━━━ SELECTED EXCERPT
What is the proper course of action? My hon. Friend the Member for Beaconsfield will speak at some length on the various approaches that can be taken. There is the argument—I am not sure that it is right—that there should not be an age gap between the parties of more than, say, two years. If such a provision were brought into force, it would create an exemption from criminal liability in respect of consensual acts only. The child of 12 who forces attentions on an unwilling victim of the same age would still be committing a variety of offences.
Amendment No. 133 to clause 6 would insert:
''as part of an assault''.
Amendments Nos. 134, 135 and 136 are identical to it, but apply to clauses 7, 8 and 9; that is why I bring them within the scope of this debate. Amendment No. 133 is a probing amendment. The Law Society suggested it to me, and its purpose is to clarify the definition of non-consensual offences against children under 13.
Clause 6, like clauses 7 to 9, covers non-consensual sexual offences against under-13s, so the issue of consent is not relevant there. We understand the plain and laudable purpose of clauses 6 to 9, which is to protect children from suffering abuse. Any touching that is not consented to constitutes an assault. However, as assault is not part of the offence under the Bill as it stands, the provisions will also criminalise consensual child-on-child conduct in which both parties are under 13. Although child-on-child activity can be abusive and damaging, is it the Government's intention to have the threat of criminalisation hanging over the heads of those engaged in consensual activity?
The Law Society and Opposition Members understand that the Crown Prosecution Service intends to issue guidelines for prosecution. I feel distinctly uneasy about passing a draconian law that punishes offences under clauses 6 and 7 with imprisonment for life, and with imprisonment for 14 years under clause 8, and simply relying on the fact that the Government say, ''Don't worry about the law. We shall make sure that it is never enforced.'' It is not helpful to have legislation that constantly requires modification by guidelines.
━━━━━━
━━━ EXTRACTED ENTRIES
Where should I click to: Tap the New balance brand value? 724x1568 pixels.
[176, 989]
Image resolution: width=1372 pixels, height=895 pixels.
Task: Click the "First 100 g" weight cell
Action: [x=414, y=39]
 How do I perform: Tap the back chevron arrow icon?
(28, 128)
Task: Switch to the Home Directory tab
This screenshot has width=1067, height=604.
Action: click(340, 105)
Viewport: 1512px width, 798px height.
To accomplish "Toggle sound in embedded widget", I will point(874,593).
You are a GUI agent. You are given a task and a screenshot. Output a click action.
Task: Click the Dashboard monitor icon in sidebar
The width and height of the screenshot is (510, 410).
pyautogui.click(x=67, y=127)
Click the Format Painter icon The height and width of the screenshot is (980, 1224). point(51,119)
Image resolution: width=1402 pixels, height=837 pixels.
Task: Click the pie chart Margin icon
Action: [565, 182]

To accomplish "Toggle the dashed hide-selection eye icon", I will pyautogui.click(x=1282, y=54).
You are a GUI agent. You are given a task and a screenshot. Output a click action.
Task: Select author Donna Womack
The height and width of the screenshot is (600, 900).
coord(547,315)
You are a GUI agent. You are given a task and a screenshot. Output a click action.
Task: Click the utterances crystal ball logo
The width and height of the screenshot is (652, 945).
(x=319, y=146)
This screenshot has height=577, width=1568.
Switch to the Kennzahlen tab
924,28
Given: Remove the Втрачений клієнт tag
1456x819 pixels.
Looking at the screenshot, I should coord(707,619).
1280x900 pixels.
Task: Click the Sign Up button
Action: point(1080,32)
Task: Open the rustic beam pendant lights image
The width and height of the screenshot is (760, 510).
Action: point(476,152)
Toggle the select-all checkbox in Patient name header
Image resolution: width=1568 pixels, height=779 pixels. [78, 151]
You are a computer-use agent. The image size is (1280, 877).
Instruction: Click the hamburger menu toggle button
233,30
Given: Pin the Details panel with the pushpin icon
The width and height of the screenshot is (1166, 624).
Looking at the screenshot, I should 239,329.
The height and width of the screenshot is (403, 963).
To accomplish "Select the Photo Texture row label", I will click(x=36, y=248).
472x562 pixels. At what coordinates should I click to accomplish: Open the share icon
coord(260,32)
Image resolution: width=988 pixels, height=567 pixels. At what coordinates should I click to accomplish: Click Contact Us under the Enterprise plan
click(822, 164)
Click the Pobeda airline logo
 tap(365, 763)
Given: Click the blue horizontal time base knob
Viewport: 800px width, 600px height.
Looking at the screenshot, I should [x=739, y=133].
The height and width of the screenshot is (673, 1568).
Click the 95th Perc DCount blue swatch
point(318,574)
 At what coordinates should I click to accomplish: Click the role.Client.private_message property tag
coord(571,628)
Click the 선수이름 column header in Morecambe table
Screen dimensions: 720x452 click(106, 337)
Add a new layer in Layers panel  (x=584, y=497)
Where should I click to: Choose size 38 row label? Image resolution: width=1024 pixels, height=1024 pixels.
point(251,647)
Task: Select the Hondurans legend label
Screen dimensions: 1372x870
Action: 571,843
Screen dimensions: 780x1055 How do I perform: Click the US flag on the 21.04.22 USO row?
━━━━━━
Reproduce the debate excerpt word for word, starting with "What is the" and going on through "variety of offences.". The lines above are separate material and have no connection to the debate excerpt.

#### [FINISHED TASK]
What is the proper course of action? My hon. Friend the Member for Beaconsfield will speak at some length on the various approaches that can be taken. There is the argument—I am not sure that it is right—that there should not be an age gap between the parties of more than, say, two years. If such a provision were brought into force, it would create an exemption from criminal liability in respect of consensual acts only. The child of 12 who forces attentions on an unwilling victim of the same age would still be committing a variety of offences.